A ma connaissance, en Guinée, les blogueurs s’expriment librement. Ils ne subissent pas de pression venant de l’appareil de l’Etat. Il faut préciser tout de même que peu d’entre eux abordent des sujets politiques dans leurs blogs. De toute façon, en Guinée rien ou presque en politique n’est tabou. Tout est étalé sur la place publique par les hommes politiques à travers les médias. Par contre, pour ma part, je considère la restriction voulue ou non de l’accès à Internet haut débit comme une atteinte à la liberté d’expression des citoyens en ce 21ème siècle. Bien qu’on note une certaine « démocratisation » de l’accès à Internet à travers la 3G, la qualité des connexions dans notre pays laisse encore à désirer. Depuis 2012, on nous parle d’Internet haut débit à travers la fibre optique du projet ACE (Africa Coast to Europe) mais personne ne ressent réellement les effets positifs dans la vitesse des données comme c’est le cas par exemple au Sénégal. C’est devenu l’Arlésienne et c’est bien dommage.

  1. Que comptez-vous faire pour que le blog soit reconnu comme une ligne de presse par la HAC ?

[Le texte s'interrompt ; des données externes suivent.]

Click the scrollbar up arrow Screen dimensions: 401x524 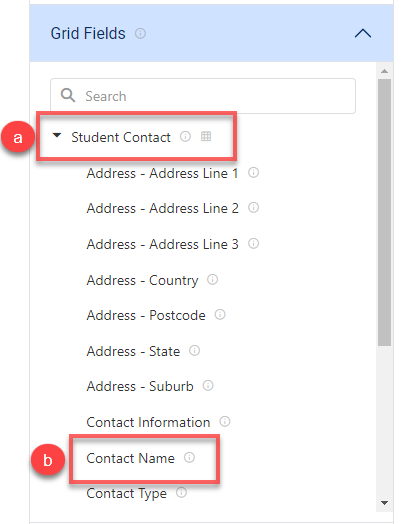[x=384, y=71]
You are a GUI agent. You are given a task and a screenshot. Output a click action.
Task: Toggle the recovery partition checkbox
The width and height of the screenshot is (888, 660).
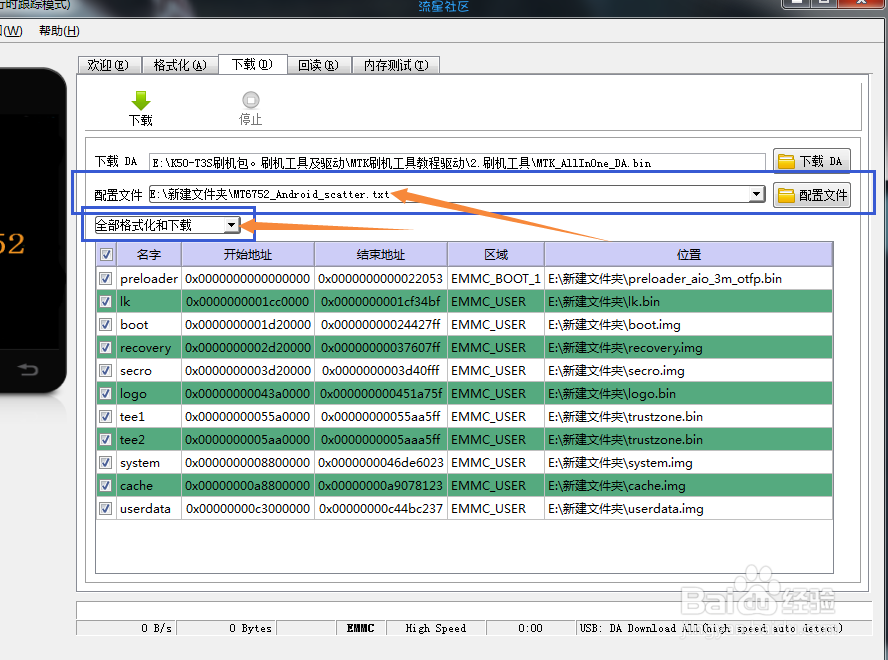tap(106, 348)
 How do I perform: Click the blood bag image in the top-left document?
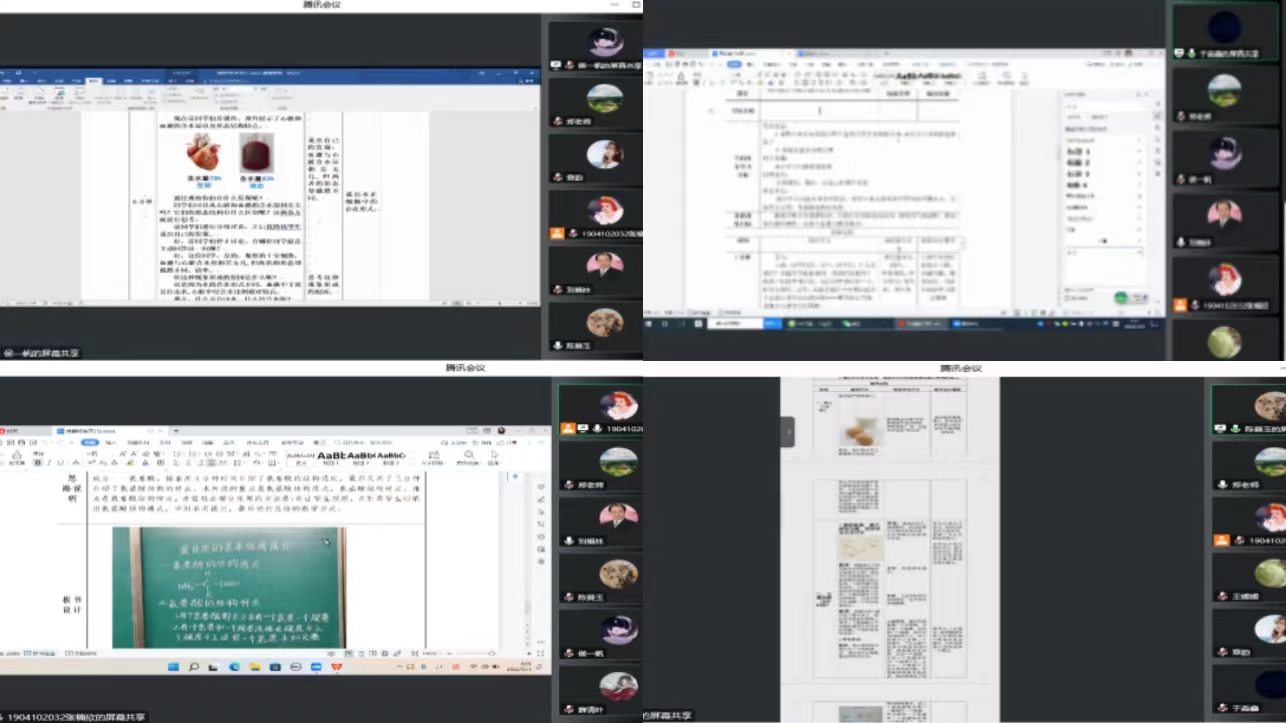[256, 154]
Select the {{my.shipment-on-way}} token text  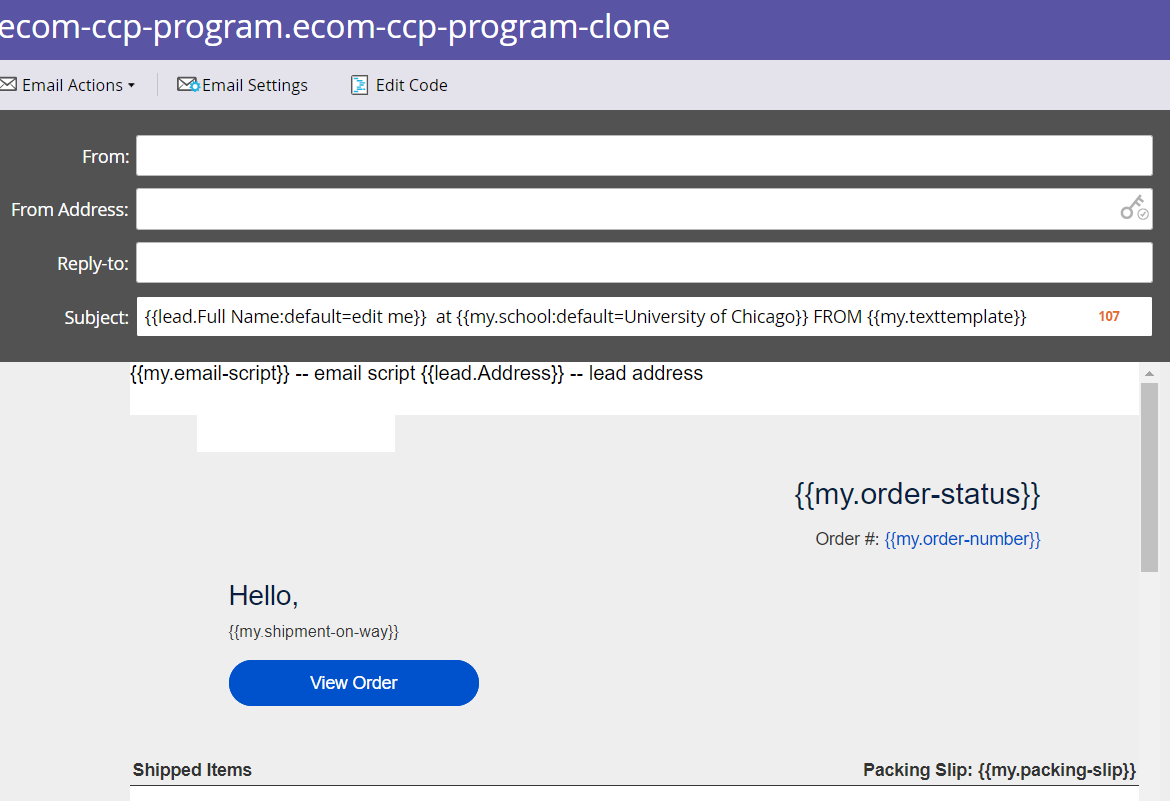coord(313,631)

Comme dit plus haut, le blogging n’est pas une activité de presse. Un blog n’a pas d’employés. C’est simplement un espace d’expression. Par conséquent, je ne crois pas qu’il soit dans l’intérêt du blogueur d’être reconnu par la Haute Autorité de la Communication (HAC) qui est censée réguler les médias. Je précise toutefois, que le blogueur a des droits mais aussi des devoirs. Il doit respecter l’éthique et la déontologie, respecter les lois de la République. Il doit être responsable comme un journaliste dans le choix de ses sujets et leur traitement. Il est soumis à la vérification et au recoupement des informations qu’il divulgue.

  1. Le mot de la fin ?

J’aime écrire, lire et partager. J’aime le blog. Je suis heureux de savoir que beaucoup de personnes aiment et partagent ce que je fais et que de nombreux blogueurs débutants font de mon parcours un exemple. Ça fait énormément plaisir. Ce sont des interactions humaines très enrichissantes.

Merci à vous et aux lecteurs de Madina Men.